Saved data entries
┄┄┄┄┄┄┄┄┄┄

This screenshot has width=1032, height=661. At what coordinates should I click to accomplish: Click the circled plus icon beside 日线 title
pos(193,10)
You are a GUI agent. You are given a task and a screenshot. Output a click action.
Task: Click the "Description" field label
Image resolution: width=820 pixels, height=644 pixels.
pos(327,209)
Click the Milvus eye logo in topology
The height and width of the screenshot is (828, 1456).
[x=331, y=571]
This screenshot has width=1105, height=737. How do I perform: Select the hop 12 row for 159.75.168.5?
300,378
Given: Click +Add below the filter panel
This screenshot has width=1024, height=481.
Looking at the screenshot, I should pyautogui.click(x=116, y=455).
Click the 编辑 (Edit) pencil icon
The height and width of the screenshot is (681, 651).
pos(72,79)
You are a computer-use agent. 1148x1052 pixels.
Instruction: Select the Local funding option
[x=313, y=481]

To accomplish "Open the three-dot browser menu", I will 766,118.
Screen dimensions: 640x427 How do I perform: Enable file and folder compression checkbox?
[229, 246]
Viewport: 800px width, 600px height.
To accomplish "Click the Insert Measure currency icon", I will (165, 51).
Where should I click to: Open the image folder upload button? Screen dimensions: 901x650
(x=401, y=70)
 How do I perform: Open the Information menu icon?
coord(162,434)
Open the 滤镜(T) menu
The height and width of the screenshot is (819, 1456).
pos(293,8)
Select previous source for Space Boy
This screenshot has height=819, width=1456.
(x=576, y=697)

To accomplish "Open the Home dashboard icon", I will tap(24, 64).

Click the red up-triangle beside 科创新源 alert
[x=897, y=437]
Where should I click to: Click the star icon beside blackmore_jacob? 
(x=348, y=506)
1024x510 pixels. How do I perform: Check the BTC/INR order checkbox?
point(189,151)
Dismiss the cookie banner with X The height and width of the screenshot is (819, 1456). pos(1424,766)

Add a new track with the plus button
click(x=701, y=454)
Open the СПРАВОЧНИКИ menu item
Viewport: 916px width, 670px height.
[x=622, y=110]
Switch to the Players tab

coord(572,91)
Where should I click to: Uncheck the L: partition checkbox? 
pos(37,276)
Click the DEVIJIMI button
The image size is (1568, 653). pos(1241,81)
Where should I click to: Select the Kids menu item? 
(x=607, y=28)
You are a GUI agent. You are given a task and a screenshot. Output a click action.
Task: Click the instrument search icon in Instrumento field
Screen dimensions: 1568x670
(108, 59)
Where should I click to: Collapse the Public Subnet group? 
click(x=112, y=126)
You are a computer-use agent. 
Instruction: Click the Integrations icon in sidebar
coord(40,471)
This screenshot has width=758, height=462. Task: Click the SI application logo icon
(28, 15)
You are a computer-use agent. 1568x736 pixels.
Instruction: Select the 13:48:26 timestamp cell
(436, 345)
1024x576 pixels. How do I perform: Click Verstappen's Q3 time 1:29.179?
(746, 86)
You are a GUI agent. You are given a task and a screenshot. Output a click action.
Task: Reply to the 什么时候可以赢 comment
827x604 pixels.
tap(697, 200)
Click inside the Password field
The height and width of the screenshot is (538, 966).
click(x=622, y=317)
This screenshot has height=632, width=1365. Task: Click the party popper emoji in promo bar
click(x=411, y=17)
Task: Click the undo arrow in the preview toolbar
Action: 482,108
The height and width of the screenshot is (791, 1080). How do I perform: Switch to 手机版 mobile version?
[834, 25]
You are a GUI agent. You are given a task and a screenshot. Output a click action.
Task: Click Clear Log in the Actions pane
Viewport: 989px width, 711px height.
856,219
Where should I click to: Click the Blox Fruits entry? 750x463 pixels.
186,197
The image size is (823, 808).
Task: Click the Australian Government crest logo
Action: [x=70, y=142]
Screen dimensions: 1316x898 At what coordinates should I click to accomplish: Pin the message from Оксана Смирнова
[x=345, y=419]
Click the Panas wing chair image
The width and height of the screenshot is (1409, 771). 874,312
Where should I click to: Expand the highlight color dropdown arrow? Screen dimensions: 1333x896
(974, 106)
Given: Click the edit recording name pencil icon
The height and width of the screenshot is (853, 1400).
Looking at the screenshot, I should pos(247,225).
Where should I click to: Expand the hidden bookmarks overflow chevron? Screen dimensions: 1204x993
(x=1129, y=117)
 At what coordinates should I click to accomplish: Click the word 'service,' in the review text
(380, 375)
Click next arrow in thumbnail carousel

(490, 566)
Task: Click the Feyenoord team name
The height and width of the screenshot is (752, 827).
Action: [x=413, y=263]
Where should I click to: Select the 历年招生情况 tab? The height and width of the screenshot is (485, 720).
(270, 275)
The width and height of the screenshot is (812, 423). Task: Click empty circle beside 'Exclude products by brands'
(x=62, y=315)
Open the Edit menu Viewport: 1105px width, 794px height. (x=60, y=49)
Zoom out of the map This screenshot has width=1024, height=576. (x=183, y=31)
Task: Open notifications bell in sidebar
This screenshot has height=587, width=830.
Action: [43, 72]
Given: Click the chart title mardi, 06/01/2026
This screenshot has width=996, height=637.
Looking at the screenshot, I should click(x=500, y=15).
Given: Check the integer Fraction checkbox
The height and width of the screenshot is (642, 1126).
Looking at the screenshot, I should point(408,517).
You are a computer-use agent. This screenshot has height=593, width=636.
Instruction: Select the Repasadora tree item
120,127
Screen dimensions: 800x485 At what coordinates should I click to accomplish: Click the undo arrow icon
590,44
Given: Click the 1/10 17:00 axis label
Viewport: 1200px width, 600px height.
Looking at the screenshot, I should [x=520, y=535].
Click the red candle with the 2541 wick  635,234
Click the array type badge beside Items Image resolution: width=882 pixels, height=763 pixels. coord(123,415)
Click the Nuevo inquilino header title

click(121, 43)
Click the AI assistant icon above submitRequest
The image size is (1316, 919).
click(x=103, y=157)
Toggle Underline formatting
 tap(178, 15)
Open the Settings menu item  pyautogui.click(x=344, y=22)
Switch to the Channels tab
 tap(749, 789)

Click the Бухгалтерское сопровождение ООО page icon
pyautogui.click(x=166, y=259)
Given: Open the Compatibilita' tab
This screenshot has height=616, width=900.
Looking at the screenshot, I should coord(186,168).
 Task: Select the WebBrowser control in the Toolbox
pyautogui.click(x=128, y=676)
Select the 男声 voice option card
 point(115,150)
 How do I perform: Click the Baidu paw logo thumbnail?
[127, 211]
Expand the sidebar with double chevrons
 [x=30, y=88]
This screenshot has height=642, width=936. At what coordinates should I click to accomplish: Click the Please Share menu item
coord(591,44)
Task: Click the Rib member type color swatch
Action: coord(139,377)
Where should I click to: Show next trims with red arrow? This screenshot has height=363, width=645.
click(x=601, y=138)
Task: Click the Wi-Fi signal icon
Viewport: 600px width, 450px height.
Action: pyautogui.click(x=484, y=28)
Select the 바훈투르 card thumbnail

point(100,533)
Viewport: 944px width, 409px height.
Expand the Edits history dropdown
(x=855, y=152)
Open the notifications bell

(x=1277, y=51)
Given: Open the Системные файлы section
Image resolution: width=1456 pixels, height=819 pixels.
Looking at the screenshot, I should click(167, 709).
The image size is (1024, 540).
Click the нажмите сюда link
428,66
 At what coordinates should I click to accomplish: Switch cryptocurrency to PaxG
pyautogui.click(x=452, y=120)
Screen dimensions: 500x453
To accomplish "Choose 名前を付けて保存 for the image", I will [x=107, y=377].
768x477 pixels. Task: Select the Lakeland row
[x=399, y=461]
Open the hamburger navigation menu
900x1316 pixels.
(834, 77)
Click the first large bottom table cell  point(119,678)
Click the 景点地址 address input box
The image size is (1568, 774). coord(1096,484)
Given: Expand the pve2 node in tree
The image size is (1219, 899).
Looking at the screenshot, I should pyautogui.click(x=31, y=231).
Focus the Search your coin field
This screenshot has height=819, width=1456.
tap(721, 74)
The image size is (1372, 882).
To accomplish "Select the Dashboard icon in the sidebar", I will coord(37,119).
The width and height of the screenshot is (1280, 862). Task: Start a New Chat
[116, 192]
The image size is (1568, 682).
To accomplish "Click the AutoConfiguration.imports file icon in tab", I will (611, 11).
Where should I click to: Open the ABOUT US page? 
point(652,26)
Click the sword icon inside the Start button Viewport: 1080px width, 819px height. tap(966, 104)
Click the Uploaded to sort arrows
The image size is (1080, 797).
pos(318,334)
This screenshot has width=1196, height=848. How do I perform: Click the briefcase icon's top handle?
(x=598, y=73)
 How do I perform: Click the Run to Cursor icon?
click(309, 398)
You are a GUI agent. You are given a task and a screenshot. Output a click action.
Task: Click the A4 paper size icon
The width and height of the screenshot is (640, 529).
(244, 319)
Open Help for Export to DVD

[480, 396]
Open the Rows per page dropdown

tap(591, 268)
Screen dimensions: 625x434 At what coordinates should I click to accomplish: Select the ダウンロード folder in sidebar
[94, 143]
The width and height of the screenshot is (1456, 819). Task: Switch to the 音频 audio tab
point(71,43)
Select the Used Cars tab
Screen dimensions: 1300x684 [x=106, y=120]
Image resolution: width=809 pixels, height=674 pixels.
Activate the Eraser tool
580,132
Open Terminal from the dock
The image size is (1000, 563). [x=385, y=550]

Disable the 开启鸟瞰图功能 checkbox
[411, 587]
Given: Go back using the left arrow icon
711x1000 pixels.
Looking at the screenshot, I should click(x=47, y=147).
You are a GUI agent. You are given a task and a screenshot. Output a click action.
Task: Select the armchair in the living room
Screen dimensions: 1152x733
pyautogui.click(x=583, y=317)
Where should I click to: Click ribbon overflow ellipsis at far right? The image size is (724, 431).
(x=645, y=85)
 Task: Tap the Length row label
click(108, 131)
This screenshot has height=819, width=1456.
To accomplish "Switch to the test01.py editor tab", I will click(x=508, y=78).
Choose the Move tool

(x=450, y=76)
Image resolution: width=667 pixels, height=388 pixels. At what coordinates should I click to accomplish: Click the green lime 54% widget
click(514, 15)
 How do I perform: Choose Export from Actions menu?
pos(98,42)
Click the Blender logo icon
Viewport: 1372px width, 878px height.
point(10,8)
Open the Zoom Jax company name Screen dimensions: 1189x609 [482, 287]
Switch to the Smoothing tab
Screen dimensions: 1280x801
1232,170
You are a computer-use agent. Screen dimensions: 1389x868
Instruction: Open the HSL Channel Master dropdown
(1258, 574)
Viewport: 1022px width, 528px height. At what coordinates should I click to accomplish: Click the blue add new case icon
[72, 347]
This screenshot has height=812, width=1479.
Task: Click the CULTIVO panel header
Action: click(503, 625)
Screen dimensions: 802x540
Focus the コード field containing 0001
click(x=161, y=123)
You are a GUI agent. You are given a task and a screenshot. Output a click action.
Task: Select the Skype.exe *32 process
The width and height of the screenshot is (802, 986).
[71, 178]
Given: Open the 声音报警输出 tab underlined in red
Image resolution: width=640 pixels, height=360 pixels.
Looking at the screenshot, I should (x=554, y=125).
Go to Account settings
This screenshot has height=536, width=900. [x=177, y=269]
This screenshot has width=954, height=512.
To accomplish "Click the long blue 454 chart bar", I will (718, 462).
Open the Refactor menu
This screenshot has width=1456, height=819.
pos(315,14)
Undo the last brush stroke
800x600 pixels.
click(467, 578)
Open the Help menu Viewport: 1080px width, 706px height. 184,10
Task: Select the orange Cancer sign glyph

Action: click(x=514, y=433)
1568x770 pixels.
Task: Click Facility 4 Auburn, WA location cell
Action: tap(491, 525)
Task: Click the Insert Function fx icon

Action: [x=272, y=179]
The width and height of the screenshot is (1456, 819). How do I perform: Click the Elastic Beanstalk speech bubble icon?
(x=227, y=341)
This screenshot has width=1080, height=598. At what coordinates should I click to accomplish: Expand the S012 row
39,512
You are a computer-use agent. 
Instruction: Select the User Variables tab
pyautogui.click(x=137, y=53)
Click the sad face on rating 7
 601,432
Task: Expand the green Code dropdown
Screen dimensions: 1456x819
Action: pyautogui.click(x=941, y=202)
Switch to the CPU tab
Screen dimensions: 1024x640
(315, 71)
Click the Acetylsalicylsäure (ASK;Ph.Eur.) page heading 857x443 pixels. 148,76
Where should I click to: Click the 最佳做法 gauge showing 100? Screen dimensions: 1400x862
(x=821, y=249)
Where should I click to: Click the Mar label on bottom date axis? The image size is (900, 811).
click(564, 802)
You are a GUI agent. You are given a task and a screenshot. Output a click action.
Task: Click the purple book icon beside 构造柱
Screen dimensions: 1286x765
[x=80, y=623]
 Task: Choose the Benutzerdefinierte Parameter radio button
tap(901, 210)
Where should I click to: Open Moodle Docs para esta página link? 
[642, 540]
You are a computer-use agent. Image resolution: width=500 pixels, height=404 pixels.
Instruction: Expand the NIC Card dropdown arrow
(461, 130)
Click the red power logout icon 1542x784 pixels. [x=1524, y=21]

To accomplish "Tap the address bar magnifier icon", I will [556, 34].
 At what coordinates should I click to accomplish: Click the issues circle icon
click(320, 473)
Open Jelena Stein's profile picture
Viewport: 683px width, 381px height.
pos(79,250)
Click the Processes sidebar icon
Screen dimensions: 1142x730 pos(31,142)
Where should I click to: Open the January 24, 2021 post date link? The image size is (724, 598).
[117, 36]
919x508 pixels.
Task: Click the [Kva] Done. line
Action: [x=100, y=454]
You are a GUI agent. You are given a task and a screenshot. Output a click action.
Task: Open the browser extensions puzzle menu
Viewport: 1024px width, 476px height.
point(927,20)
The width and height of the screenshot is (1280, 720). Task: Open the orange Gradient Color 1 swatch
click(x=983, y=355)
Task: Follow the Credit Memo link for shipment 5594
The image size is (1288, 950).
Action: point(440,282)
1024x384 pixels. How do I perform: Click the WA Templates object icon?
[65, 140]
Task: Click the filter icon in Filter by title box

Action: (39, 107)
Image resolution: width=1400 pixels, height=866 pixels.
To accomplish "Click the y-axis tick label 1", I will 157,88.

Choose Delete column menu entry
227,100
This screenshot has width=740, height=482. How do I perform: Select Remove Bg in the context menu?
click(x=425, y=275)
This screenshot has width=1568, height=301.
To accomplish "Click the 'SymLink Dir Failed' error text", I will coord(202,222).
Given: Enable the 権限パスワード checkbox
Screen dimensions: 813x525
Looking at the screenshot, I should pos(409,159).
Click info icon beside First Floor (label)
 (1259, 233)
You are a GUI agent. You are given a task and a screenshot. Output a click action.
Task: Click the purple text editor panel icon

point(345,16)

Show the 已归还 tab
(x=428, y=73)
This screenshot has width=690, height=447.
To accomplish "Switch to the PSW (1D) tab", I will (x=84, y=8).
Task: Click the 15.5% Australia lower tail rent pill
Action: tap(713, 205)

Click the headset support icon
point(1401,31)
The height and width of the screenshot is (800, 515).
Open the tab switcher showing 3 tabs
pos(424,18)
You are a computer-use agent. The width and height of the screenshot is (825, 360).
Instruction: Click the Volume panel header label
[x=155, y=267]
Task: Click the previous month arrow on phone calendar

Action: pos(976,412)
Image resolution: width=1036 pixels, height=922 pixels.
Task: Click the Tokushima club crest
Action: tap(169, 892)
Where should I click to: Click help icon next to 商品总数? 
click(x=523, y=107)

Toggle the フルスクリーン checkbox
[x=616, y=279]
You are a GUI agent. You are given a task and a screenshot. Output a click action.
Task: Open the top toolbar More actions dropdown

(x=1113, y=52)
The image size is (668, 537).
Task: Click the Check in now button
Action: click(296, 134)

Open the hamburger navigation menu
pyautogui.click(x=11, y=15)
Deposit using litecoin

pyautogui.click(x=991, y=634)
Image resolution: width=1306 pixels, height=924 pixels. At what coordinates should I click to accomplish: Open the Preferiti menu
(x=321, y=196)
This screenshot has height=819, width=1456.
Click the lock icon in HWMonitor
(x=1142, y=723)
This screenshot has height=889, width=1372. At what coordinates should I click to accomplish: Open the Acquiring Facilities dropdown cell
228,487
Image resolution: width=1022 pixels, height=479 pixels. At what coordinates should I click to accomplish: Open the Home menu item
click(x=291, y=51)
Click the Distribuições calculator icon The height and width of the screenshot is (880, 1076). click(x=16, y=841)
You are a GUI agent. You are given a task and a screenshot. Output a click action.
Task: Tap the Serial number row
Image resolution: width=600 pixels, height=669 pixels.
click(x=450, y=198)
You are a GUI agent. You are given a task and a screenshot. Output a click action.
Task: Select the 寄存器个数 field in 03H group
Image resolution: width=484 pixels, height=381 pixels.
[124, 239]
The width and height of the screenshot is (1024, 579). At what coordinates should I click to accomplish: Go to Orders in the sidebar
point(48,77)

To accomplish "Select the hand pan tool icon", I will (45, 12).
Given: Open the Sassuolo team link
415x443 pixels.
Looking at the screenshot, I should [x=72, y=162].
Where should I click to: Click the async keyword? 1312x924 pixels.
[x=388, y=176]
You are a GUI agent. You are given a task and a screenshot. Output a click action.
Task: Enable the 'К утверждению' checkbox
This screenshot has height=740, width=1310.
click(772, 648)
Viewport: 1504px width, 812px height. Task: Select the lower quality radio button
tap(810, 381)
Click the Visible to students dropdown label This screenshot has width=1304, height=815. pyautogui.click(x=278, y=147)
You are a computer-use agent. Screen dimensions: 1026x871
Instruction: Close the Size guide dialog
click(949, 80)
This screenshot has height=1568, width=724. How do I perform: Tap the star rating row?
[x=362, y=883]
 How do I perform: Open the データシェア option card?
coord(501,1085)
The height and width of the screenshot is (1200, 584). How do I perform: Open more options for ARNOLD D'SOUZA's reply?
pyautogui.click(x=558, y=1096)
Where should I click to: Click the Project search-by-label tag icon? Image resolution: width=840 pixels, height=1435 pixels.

┄┄┄┄┄┄┄┄┄┄

Convert the rows into a numbered list, omitting blank lines, beginning at the line that contains "Viewport: 944px width, 409px height." and ending after the line that contains "click(309, 398)".

§ ANSWER TO THIS TASK:
1. Viewport: 944px width, 409px height.
2. Expand the Edits history dropdown
3. (x=855, y=152)
4. Open the notifications bell
5. (x=1277, y=51)
6. Given: Open the Системные файлы section
7. Image resolution: width=1456 pixels, height=819 pixels.
8. Looking at the screenshot, I should click(167, 709).
9. The image size is (1024, 540).
10. Click the нажмите сюда link
11. 428,66
12.  At what coordinates should I click to accomplish: Switch cryptocurrency to PaxG
13. pyautogui.click(x=452, y=120)
14. Screen dimensions: 500x453
15. To accomplish "Choose 名前を付けて保存 for the image", I will [x=107, y=377].
16. 768x477 pixels. Task: Select the Lakeland row
17. [x=399, y=461]
18. Open the hamburger navigation menu
19. 900x1316 pixels.
20. (834, 77)
21. Click the first large bottom table cell  point(119,678)
22. Click the 景点地址 address input box
23. The image size is (1568, 774). coord(1096,484)
24. Given: Expand the pve2 node in tree
25. The image size is (1219, 899).
26. Looking at the screenshot, I should pyautogui.click(x=31, y=231).
27. Focus the Search your coin field
28. This screenshot has height=819, width=1456.
29. tap(721, 74)
30. The image size is (1372, 882).
31. To accomplish "Select the Dashboard icon in the sidebar", I will coord(37,119).
32. The width and height of the screenshot is (1280, 862). Task: Start a New Chat
33. [116, 192]
34. The image size is (1568, 682).
35. To accomplish "Click the AutoConfiguration.imports file icon in tab", I will (611, 11).
36. Where should I click to: Open the ABOUT US page? 
37. point(652,26)
38. Click the sword icon inside the Start button Viewport: 1080px width, 819px height. tap(966, 104)
39. Click the Uploaded to sort arrows
40. The image size is (1080, 797).
41. pos(318,334)
42. This screenshot has width=1196, height=848. How do I perform: Click the briefcase icon's top handle?
43. (x=598, y=73)
44.  How do I perform: Click the Run to Cursor icon?
45. click(309, 398)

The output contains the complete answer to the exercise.